Cette mobilisation se nourrit aussi d’un constat quotidien : la difficulté de réduire son exposition dans un pays où les plastiques à usage unique restent omniprésents – gobelets, sachets, barquettes, bouteilles d’eau.
Une crise environnementale devenue crise sanitaire
L’étude de Cornell, publiée en 2024, avait fourni le premier signal global : l’Indonésie est le pays où l’on ingère le plus de microplastiques au monde. Les habitants ingèrent, en moyenne, 15 grammes de microplastiques chaque mois (contre 1,8 gramme en France et 2,4 grammes aux États-Unis). Le pays le plus épargné est le Paraguay avec “seulement” 0,85 gramme de plastique ingéré par mois. La situation indonésienne est donc marquée par un écart dramatique, presque 6 à 7 fois supérieur à celui d’un pays occidental industrialisé.

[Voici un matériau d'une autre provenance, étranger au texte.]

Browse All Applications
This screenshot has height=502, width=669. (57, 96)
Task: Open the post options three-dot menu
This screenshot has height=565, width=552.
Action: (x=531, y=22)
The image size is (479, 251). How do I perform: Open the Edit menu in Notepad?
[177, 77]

L’eau, en particulier, joue un rôle déterminant. En Indonésie, des rivières comme le Brantas ou le Bengawan Solo font partie des plus polluées du monde, charriant des fragments de plastique jusqu’aux côtes de Java et jusque dans l’alimentation quotidienne. L’étude note par ailleurs que cette ingestion humaine de microplastiques a explosé depuis 1990. Ainsi, en Indonésie, la consommation quotidienne de microplastiques a été multipliée par 59 entre 1990 et 2018. Et les écarts peuvent être énormes : la concentration de microplastiques en suspension dans la poussière extérieure au Vietnam est 800 % plus élevée qu’au Japon (Zhang et al.).
Et la situation ne cesse de s’aggraver dans bon nombre de régions du monde. Et que les microplastiques ne sont plus seulement un problème d’environnement : ils sont devenus une pollution intime, mesurable dans les liquides biologiques, associée à des fonctions cognitives altérées.

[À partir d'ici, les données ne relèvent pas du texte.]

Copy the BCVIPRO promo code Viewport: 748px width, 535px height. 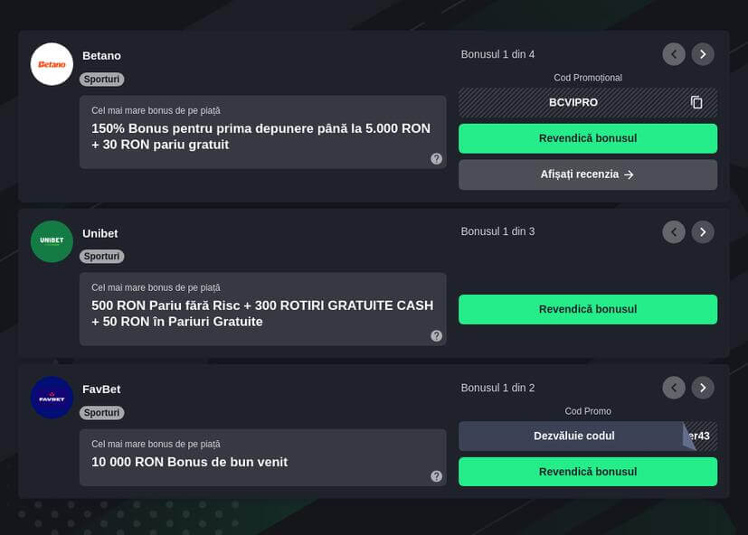tap(696, 102)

“Il faut repenser les systèmes qui rendent difficile une vie sans plastique”
Pour Greenpeace Indonésie, ces résultats imposent une action urgente. “Si nous voulons protéger la santé et le développement des enfants de Semarang des effets des microplastiques, nous devons commencer dès aujourd’hui à réduire l’utilisation du plastique à usage unique. Il ne suffit pas de changer les habitudes de vie, il faut aussi repenser les systèmes qui rendent difficile une vie sans plastique”, insiste Ellen Nugroho, coordinatrice du réseau Jarilima.
Les demandes de l’ONG sont claires : accélérer l’interdiction des plastiques à usage unique, interdire les microplastiques primaires, améliorer le tri des déchets, généraliser les emballages réutilisables et mettre en place des normes strictes de contamination dans les aliments et l’eau. L’Indonésie doit, selon elle, engager un virage structurel, alors que les négociations internationales sur un traité mondial sur le plastique sont encore loin d’un accord ambitieux.
Un futur déjà là
L’Indonésie apparaît aujourd’hui comme un miroir grossissant. Ce qui s’y déroule – explosion de la production plastique, incinérations, pollution de l’air, saturation des eaux – compose une image accélérée d’un futur auquel d’autres pays pourraient être confrontés. Et les données de santé désormais disponibles montrent que ce futur ne se limite plus aux écosystèmes. Il s’inscrit dans les cellules, les tissus, les cerveaux.
En documentant l’invisible, l’Indonésie nous oblige à regarder en face ce que le plastique fait au monde – et à nous-mêmes. Un avertissement, mais aussi une fenêtre d’action : tant que les particules sont encore des signaux, il est encore temps de les écouter.